### Problem details
Scan the records below and copy every line that contains the string "page".

### Pixel coordinate grounding data
------------------------------------

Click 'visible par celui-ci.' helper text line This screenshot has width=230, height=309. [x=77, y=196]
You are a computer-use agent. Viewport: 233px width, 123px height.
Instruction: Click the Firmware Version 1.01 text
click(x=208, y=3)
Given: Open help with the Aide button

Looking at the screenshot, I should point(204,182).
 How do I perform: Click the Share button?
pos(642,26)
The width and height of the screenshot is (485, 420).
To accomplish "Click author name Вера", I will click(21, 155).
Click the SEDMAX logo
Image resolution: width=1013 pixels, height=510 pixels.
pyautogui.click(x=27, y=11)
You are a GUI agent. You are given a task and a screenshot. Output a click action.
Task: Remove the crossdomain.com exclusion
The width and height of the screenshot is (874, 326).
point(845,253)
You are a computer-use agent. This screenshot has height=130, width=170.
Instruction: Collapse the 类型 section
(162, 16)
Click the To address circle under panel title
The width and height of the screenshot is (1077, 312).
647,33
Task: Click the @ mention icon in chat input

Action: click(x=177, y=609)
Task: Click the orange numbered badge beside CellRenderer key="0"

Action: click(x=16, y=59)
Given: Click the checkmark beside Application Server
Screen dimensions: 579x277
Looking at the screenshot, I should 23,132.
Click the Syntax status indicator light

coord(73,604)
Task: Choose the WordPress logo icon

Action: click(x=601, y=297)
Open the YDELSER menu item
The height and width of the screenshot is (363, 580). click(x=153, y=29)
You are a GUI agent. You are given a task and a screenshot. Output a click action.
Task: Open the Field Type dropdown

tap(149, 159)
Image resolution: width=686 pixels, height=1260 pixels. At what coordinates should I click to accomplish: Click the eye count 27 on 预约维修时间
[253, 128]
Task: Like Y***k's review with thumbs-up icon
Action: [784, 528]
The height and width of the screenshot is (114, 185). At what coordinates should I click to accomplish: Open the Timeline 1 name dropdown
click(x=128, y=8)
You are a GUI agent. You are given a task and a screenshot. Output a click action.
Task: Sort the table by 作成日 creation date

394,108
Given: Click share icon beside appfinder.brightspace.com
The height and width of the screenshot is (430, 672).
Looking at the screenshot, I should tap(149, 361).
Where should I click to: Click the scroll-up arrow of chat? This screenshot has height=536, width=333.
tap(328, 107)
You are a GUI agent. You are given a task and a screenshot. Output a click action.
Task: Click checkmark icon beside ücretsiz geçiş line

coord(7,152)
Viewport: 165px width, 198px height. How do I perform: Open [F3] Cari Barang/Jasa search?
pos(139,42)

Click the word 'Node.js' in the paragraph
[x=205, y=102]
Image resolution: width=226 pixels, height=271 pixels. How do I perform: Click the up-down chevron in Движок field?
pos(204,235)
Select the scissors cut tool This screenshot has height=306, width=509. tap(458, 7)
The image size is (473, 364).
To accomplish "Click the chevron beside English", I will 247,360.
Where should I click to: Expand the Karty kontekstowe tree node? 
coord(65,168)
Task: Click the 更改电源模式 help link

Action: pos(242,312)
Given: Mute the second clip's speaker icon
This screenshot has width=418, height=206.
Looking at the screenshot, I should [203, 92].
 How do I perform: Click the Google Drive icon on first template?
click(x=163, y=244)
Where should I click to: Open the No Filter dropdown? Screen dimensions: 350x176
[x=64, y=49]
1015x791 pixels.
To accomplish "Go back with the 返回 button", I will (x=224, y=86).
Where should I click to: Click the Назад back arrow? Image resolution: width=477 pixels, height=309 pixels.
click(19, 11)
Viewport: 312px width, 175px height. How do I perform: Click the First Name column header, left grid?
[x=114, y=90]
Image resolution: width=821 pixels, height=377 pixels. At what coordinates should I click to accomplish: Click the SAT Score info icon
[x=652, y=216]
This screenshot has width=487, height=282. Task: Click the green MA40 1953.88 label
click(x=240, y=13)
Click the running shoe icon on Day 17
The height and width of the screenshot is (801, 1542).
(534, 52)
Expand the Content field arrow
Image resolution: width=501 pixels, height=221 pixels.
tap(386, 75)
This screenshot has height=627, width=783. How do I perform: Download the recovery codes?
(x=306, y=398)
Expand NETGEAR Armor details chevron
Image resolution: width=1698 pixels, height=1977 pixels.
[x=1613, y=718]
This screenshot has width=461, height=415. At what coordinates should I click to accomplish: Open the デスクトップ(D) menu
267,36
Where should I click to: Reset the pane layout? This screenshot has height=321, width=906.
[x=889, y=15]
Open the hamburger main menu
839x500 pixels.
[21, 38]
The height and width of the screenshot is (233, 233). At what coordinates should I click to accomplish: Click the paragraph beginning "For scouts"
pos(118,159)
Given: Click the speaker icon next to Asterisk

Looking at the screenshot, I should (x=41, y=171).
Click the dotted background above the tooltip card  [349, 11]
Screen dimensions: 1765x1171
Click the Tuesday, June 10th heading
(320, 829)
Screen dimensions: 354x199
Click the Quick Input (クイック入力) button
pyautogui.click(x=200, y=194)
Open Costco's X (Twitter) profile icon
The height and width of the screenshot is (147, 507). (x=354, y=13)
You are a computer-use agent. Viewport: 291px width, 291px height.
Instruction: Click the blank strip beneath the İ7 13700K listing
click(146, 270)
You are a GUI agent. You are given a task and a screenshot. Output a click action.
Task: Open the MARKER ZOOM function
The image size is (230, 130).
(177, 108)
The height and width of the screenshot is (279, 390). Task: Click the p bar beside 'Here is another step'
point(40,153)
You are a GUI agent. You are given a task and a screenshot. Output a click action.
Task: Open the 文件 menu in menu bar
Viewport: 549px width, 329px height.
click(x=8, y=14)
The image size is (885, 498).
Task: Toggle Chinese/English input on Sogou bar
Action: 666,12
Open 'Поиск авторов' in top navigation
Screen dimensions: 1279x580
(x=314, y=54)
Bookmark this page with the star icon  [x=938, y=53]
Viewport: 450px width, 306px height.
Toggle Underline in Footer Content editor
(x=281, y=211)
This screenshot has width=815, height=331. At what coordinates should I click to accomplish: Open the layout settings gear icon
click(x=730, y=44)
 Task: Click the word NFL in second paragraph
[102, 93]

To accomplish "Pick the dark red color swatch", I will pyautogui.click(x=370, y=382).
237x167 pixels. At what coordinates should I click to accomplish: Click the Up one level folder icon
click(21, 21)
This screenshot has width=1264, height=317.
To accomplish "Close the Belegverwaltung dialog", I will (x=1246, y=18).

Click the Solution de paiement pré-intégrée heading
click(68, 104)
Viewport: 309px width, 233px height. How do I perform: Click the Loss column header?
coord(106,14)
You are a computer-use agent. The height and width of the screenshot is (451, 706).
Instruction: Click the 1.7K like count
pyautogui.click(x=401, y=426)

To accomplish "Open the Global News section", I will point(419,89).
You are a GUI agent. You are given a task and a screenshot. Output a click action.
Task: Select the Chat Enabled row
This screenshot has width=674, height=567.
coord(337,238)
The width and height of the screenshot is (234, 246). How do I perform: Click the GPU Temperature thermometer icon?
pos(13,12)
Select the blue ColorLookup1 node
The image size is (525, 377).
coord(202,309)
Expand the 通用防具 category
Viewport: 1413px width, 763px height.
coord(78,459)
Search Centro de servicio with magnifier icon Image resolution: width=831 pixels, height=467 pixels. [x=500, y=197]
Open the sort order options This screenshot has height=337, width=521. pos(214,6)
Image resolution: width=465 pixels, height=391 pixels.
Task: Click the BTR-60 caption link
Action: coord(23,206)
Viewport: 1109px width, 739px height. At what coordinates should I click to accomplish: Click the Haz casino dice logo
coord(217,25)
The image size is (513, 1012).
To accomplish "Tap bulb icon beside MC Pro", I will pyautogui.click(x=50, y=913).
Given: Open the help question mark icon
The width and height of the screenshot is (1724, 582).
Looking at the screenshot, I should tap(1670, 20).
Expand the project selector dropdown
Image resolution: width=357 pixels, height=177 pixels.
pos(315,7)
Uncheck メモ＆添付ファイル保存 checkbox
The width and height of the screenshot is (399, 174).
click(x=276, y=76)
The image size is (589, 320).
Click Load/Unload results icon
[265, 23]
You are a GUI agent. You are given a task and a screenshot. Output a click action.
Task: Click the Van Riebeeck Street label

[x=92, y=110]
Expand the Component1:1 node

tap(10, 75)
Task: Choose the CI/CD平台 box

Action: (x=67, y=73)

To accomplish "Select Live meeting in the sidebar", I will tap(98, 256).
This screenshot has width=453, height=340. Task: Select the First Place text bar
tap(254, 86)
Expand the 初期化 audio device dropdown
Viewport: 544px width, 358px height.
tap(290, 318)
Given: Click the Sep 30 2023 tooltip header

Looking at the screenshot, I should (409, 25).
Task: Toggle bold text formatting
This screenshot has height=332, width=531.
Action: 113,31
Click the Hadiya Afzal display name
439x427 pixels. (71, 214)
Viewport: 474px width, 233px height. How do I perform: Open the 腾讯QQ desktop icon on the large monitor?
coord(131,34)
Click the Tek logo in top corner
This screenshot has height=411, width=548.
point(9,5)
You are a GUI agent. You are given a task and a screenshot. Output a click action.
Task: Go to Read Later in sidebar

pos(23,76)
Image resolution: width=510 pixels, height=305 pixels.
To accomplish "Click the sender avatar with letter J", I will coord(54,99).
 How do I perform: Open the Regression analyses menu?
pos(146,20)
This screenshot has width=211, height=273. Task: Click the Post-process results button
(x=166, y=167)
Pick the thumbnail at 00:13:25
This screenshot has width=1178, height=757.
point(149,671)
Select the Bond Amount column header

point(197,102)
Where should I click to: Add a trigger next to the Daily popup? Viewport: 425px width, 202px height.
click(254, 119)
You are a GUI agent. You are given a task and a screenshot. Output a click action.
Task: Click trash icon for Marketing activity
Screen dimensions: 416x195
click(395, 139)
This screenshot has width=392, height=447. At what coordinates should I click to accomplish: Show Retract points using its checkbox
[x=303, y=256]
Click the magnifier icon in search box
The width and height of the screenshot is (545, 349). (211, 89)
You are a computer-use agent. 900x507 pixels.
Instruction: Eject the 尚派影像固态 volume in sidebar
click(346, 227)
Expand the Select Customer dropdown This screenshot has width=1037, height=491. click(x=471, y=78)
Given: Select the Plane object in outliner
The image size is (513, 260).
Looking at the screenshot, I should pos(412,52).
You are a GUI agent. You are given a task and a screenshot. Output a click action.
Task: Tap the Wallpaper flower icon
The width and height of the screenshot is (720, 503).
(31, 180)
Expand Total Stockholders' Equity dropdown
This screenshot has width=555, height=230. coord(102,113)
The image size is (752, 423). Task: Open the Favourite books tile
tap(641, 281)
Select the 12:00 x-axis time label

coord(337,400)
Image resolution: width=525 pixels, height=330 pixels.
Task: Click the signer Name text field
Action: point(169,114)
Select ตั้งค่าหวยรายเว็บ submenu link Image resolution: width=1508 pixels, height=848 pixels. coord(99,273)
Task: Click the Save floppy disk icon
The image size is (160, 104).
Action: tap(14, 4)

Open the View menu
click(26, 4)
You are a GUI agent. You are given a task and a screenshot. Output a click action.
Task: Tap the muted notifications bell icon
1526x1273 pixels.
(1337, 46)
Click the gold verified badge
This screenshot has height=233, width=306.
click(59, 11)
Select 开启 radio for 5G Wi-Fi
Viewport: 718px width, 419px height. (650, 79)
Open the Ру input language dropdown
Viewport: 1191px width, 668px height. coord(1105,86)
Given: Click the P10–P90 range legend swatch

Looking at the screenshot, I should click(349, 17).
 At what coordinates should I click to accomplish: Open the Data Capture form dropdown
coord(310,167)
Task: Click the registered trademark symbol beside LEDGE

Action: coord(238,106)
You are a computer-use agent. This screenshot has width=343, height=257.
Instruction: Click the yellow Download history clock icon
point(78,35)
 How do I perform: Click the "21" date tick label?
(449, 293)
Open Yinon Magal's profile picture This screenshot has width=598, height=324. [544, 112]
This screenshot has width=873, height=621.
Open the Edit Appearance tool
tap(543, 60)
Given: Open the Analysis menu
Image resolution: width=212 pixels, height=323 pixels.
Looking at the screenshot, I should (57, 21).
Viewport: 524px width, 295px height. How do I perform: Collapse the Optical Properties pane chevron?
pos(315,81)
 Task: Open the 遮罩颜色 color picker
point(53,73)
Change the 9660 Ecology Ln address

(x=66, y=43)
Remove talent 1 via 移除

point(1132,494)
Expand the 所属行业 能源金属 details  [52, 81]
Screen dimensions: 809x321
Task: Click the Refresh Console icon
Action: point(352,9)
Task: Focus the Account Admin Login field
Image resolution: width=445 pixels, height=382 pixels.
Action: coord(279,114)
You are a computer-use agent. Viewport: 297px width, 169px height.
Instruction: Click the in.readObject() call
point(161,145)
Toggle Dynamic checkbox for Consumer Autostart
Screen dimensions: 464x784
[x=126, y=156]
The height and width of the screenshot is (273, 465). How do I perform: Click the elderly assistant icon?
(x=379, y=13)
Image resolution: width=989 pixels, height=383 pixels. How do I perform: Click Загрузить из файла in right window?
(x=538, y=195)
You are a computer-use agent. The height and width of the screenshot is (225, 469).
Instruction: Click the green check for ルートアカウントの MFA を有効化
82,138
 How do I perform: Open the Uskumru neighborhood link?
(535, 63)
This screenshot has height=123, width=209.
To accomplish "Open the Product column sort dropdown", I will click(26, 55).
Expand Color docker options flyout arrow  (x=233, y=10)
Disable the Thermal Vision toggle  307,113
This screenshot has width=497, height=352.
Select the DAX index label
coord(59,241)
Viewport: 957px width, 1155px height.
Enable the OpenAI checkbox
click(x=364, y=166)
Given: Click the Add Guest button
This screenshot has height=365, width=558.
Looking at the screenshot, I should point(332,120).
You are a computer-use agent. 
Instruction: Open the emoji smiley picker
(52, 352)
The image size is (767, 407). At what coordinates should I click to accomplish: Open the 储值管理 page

------------------------------------

### Result for this task
Bookmark this page with the star icon  [x=938, y=53]
The image size is (767, 407). At what coordinates should I click to accomplish: Open the 储值管理 page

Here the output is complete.